Sorry, gentlemen. Today, we are on a VERY TIGHT TIMETABLE – as you’ll see a few paragraphs from now.
Wrath of Kahn – Speaking of Uncle Dave and Minnesota Timberwolves GM David Kahn – something tells me the former has a Bruno Magli wingtip with its sights set on the latter’s posterior.
After the Cavaliers won the top selection in the NBA Lottery, Kahn – who was fined 50-large last season for commenting on Michael Beasley’s love of the chronic – was at it again, claiming: "This league has a habit, and I am just going to say habit, of producing some pretty incredible story lines. Last year it was Abe Pollin's widow and this year it was a 14-year-old boy and the only thing we have in common is we have both been bar mitzvahed. We were done. I told Kevin (O'Connor of Utah): 'We're toast.' This is not happening for us and I was right.”

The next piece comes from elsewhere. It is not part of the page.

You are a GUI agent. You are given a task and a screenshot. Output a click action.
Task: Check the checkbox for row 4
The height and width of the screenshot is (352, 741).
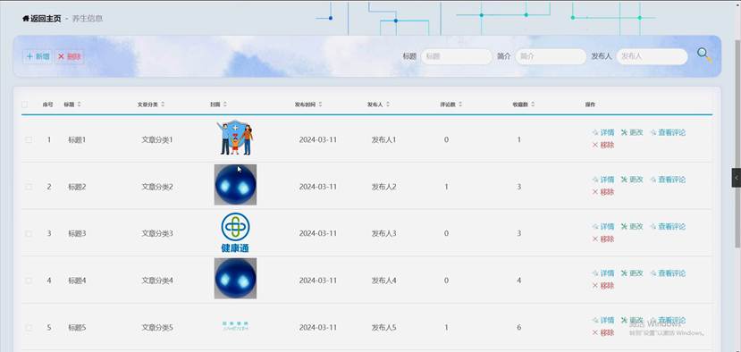(x=29, y=281)
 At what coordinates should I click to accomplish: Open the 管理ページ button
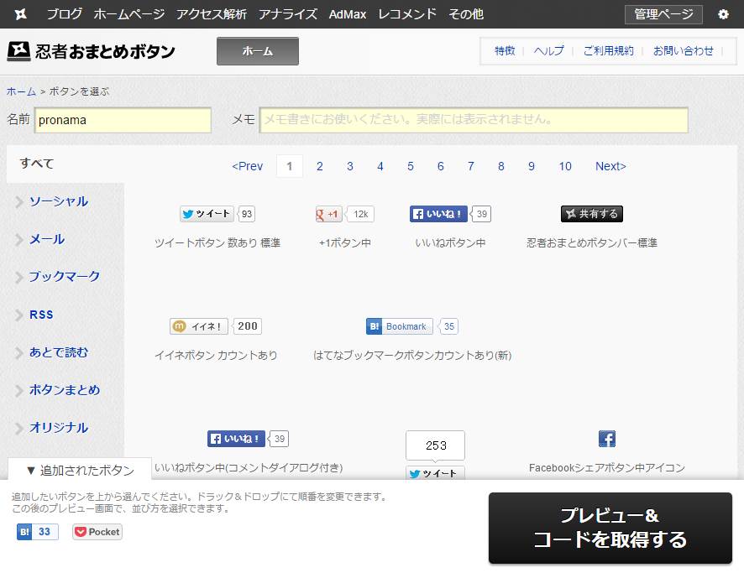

The Timberwolves had as many as 12 former first-rounders on their roster this year – including two No. 2 overall picks. They also had the league’s Most Improved Player. All this and they still finished with a worse record than the Cavaliers – a team that dropped 26-straight games and had no incentive to win down the stretch, but did so anyway.
Knowing how Kahn feels – (he’s since played this off as a “joke”) – makes that iconic photo and subsequent results that much sweeter. Sorry Kevin O’Connor had to be part of it, but he and the Jazz were complicit in the Great Boozer Bamboozle of 2004, so I guess what goes around comes around.
Nobody likes a sore loser, Mr. Kahn. Next time, a simple “mazel tov” will due.
Playoffs?!! – I know what you readers are thinking. You’re thinking: How much more of these NBA Playoffs must we endure before Franklin & Bash premieres?
Keep your pants on, people. With both Conference Finals raging on, we’re nearing the climatic end of the road. And as the old saying goes: “A series doesn’t start until the home team loses a game.”
In the East, the Heat – led by former Akron prep standout, LeBron James – tied the series at 1-1 heading back to South Beach. The Bulls inexperience seemed to show in the closing quarter on Wednesday and the Heat stole one in Chicago despite Zydrunas Ilgauskas on the bench in street clothes.
The series now shifts to Oklahoma City, one of the greatest home venues in the league, despite not having fat, dancing dudes like Dallas.
This is the End, My Friend – Normally, I close NEWS … AROUND … THE … LEAGUE by telling you readers to enjoy your weekend – see the Tribe, cook some steaks on the grille, don’t fill the inside of your car with Patron. That kind of thing.
But this week, you’ll have to pack all your fun activities in before 6 p.m. on Saturday on accounta that’s when the world is supposed to end.
That’s right: May 21, 2011, according to Harold Camping of Family Radio, a Christian broadcasting network based in Oakland, California, will mark the Day of Rapture and the start of Judgment Day – which will last five months.
I wish the Cambodians wouldn’t spend their last day on Earth player-hating. But that’s their choice. I’m going to spend my last Friday night celebrating my dad’s birthday (Happy 79th, Poptimist!) and getting my things in order for Saturday night’s apocalypse.
If the end is truly nigh, I think we had a pretty good run. But I sure wish we could’ve gotten those two Draft picks we just won.